I hear you are very wise so hopes you can help. My name is Sox I is a boxer. I have a little brother called Loki. As you can see from my picture I was very happy to have a brother the first night he comes home.

At first he was biting all the time I didn't likes that nor did hooman. We had to hide in another room.

He stops that now but honestly he is so annoying he squeaks all day his toy. Sometimes when it is bed time hooman takes his squeaks but it comes back the next day.

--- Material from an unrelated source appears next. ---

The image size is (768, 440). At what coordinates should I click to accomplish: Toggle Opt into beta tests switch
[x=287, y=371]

We is moving house and only have two bedrooms not three I am worried I will have to share with him and his squeaks is there anyway you can suggest to stop the squeaking? He also always tries to cuddle me I is not keen as you can see from other picture.

Hooman is clearly fond of the little guy or I would suggest he lives with the breeder maybe just see him at weekend? Do you think she will go for it ?


----------



## Magyarmum (Apr 27, 2015)

Magyarmum said:


> Dear Reena
> 
> I have a rather delicate problem I'd like to discuss with you, but I'm afraid you might consider me a racist and biased towards immigrants which I can assure you, I'm not!
> 
> ...


Greetings Comrade Reena

I feel I should address the above allegations made against me by an insignificant small black (formerly) hairy creature of our mutual acquaintance.

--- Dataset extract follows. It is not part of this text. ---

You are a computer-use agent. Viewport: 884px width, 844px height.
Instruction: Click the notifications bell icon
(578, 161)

Let me assure you, dear lady every word is a lie and as that great American leader, Comrade Trump says is nothing more than "FAKE NEWS"!

Despite being born in the mighty country of Russia and receiving the best education the KGB could provide, although I'm a security expert I'm certainly not a spy! If you don't believe me please phone my former mentor, Vlad (Putin) with whom I'm in daily contact.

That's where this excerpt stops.